There are a whole lot more “firsts” having to do with Milos Raonic and the Wimbledon 2016 final. Firstly, he is the first Canadian to play in a Grand Slam singles final on the men’s side of things, joining Eugenie Bouchard when the women’s side is added in. There are Canadians that have won doubles titles in Grand Slams, namely Vasek Pospisil, Daniel Nestor, and Sebastien Lareau. However, none of those players have, to date, made a Grand Slam final or anything close. On the topic of Canadians in Grand Slam finals, Montreal-born Greg Rusedski could be mentioned. However by the time he made the 1997 US Open championship he was done with Tennis Canada and working on his British accent.
Another first has to do with when Raonic was born. He’s the first male player born in the 1990s to make the final of a singles major. The ‘milestone’ is a trivial one in some ways, noting that Kei Nishikori, who was born three days before the 90s started, made the US Open final in 2014. However, there has been much talk of a lost generation of men’s tennis in recent years. Raonic could quiet down such talk with a title on Sunday, one that would also send him up to 5th in the world. With a title, Raonic would then be very close to overtaking both Rafael Nadal and Roger Federer in the rankings.
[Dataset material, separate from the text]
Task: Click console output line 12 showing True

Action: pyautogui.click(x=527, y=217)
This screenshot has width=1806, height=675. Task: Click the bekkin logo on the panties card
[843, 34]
The Canadian certainly is not incapable of defeating Murray. At one point Raonic was 3-1 heads up against the Scot. That’s a series that has flipped around in recent seasons and, entering the final, on head-to-heads Raonic is now 3-6. Murray has won both of their two previous Grand Slam meetings, he has beaten Raonic in five straight, and he beat Raonic on grass in June at the Aegon Championships. The result of the latter match was a frustrating one for Raonic fans as the Canadian had a set and a break lead before losing in three. That match and the Aussie semifinal from earlier this year are very relevant in previewing the Wimbledon 2016 final in my view.
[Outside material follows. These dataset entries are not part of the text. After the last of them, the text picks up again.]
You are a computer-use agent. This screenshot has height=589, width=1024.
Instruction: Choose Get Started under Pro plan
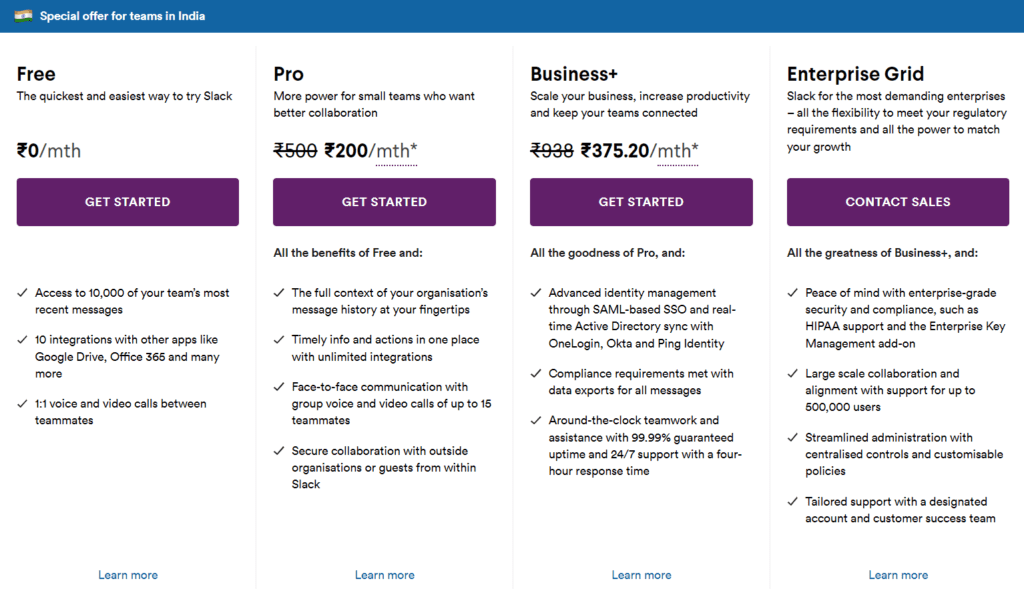385,202
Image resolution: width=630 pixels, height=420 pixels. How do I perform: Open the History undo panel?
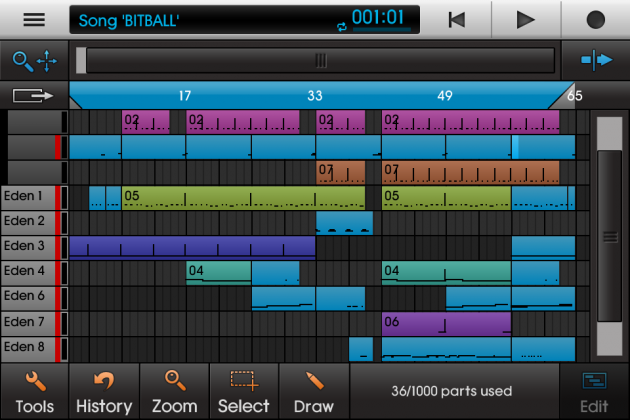point(104,392)
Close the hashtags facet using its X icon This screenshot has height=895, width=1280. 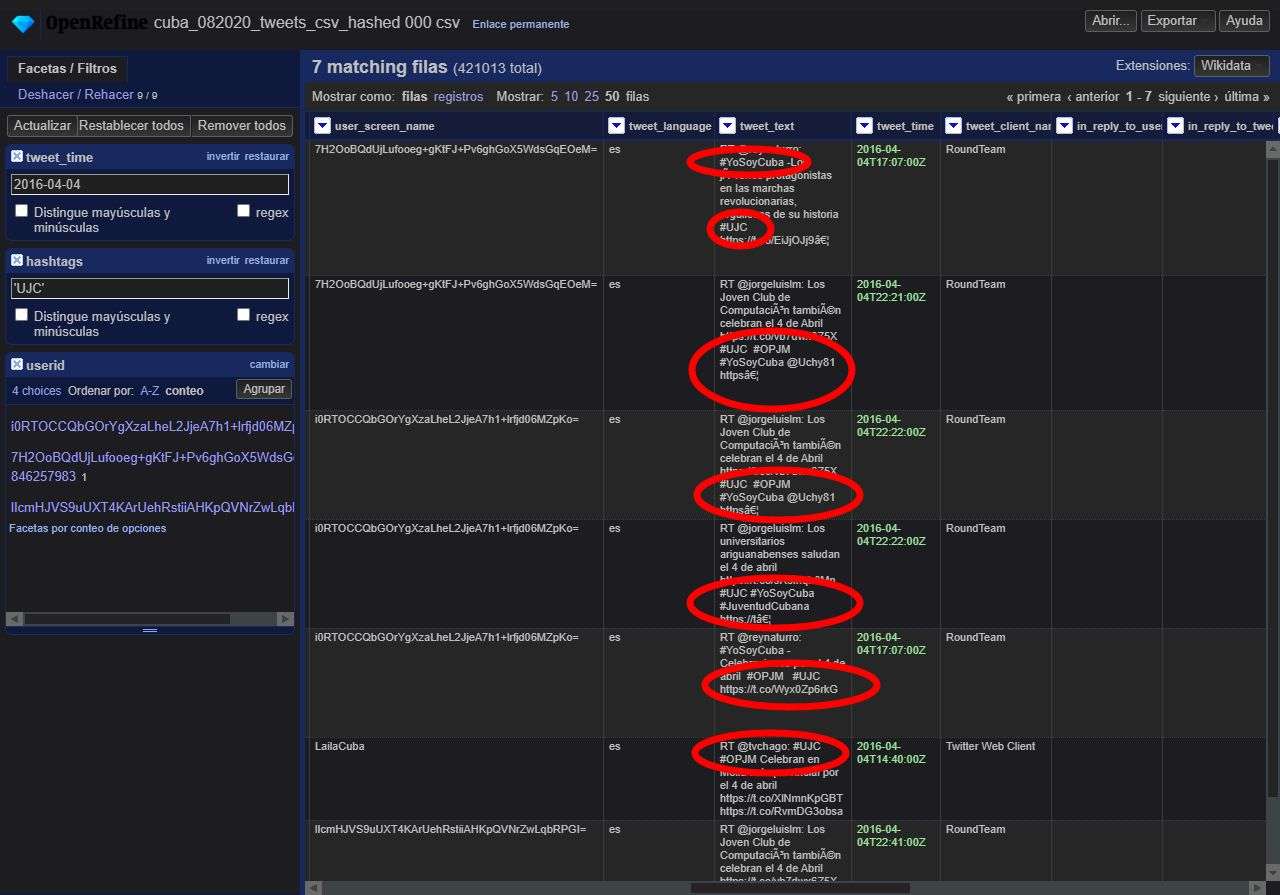pyautogui.click(x=17, y=261)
In both matches, which were both late round ones, Murray had the goods late in the match. The Scot’s energy reserves do not deplete as quickly as the Canadian’s. Accordingly, should the Wimbledon 2016 final be of significant length you have to think that it would be Murray who would have a huge advantage.
Raonic is 6’5″, he lumbers, and another first is that this will be the first time that he plays in seven matches in any tournament. Furthermore, his matches don’t feature a whole lot of service breaks – whether he’s serving or receiving. That creates common situations where, if Raonic wins a set, he wins in a tiebreaker or following a lot of games. If you know both Raonic’s career and Murray’s then I think you’d agree that Raonic winning a marathon match is hard to picture when looking ahead at the Wimbledon final. The Canadian needs to be razor sharp, he needs his body to hold up, and he needs any kind of coin-toss set to go in his favor.
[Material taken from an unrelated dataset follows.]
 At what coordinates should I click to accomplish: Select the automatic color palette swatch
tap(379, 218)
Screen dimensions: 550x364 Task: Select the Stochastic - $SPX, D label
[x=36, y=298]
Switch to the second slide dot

Can Raonic do win? The answer is yes, but a different question should produce a more pessimistic answer. What are Raonic’s chances in the Wimbledon final?
I don’t see Raonic winning a match that lasts much longer than three hours, and I don’t exactly see the Canadian blasting the Scot off the court in two hours either. However, I do think that Raonic is a little stronger in the head than Murray, and that’s where the Canadian’s chances are redeemed somewhat.
Raonic, in my view, isn’t going to be the bundle of nerves that Murray was when he played in the 2008 US Open final and the 2010 Aussie Open final. I’m looking for Raonic to be cool, and I don’t mean cool in the hot-headed, juvenile-haircut, and Nick-Kyrgios way. What I mean is that Raonic won’t crumble in the moment here but, even if that’s the case, it doesn’t make him the better athlete. We’re at the final hurdle of a best-of-five-set tennis major and stamina is more of a Murray thing than a Raonic thing.
Prediction: Murray in four or five (match time 2 pm London time on Sunday/9am ET/6am PT).